Archive for July, 2009

Jul 28 2009

Quantifying an epic

Published by under odyssey,reviews,tools & tech

As I finally wrap up this monster of a book, I’m struck by the quantities of materials consumed in the process of making it, including physical stuff like pencils and tape, and also the numerous audio books I listened to while drawing & painting in the studio for 9+ months. For the interested, here’s a (fairly comprehensive) list what I consumed in the course of creating the art for The Odyssey:

40 Cretacolor Nero pencils (#3 medium – make a blacker line than graphite)

5 Plastic erasers

4 rolls artists’ tape

4 75-sheet pads of 12×16″ Fabriano 90lb. cold-press watercolor paper (each pad is about 1″ thick)

Upwards of 120 bags of chips (corn, potato, pita, root veggie, etc.)

3+ reams of printer paper

At least 22 inkjet cartridges and 1 laserjet cartridge

.

The following audiobooks, listed by author (good unless otherwise stated):

Louisa May Alcott – Little Women

Anonymous – Gawain and the Green Knight

Bill Bryson – A Short History of Nearly Everything

Cervantes – Don Quixote (switch to an abridged version after seeing how funny but long-winded it is {which makes it good fodder for adaptation})

■ **Source material**
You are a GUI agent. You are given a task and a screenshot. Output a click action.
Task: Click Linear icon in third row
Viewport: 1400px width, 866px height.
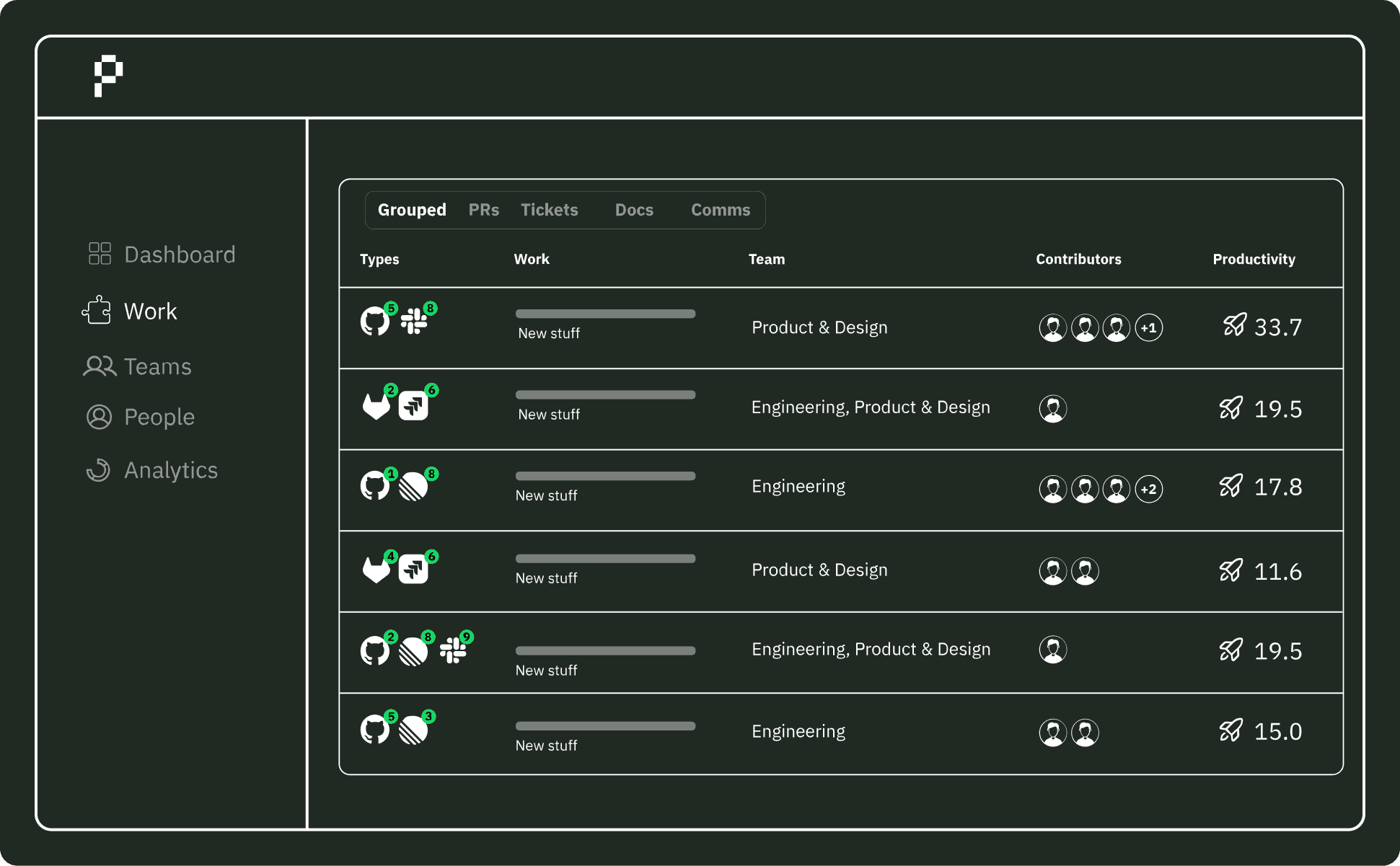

■ **What is asked**
A - List every audiobook title the blog post names, along with its author.
B - According to the blog post, how many Cretacolor Nero pencils were used up while creating the art for The Odyssey?
C - Pick up the blog post about making the art for The Odyssey from its final sentence and keep writing it.

■ **Answer list**
A -
- Little Women, Louisa May Alcott
- Gawain and the Green Knight, Anonymous
- A Short History of Nearly Everything, Bill Bryson
- Don Quixote, Cervantes

B - 40.

C -
Eoin Colfer – Airman (didn’t like)

Daniel Coyle – The Talent Code (simplistic premise, but some very valuable insights about learning and teaching)

Joseph Delaney – The Last Apprentice

Corey Doctorow – Little Brother

Arther Conan Doyle, Sir – The entire Sherlock Holmes oeuvre, for the umpteenth time.

Kathleen Duey – Skin Hunger (lamest “ending” ever)

F. Scott Fitzgerald – The Great Gatsby

John Flanagan – The Ranger’s Apprentic, books 1-4 (fun but highly predictable)

Jostein Gardner – Sophie’s World

Hermann Hesse – Siddhartha

Laura Hillenbrand – Seabiscuit (fabulous)

Harper Lee – To Kill a Mockingbird (excellent, of course)

Geraldine McCaughrean – The White Darkness (excellent)

Frank McCourt – Angela’s Ashes (great, depressing), ‘Tis

LA Meyer – Bloody Jack, books 1-4 (great reader, gets better as it goes)

Kenneth Oppel – Airborn

Ovid – The Metamorphoses

Alan Paton – Cry the Beloved Country

Sylvia Plath – The Bell Jar (enjoyed way more than expected)

Terry Pratchett – Nation (awesome!), Wee Free Men

JK Rowling – The entire Harry Potter series (great on audio)

Louis Sachar – Holes

Mary Shelly – Frankenstein

Jill Bolte Taylor – My Stroke of Insight (recommended, but not on audio, as the author is a terrible reader)

Mark Twain – The Adventures of Huckleberry Finn, A Connecticut Yankee in King Arthur’s Court

John Updike – Rabbit, Run (didn’t like)

Virgil – The Aeneid (didn’t like)

Kurt Vonnegut – Slaughterhouse Five (great), Breakfast of Champions, The Sirens of Titan, Cat’s Cradle (awesomely weird)

Jeanette Wall – The Glass Castle (great)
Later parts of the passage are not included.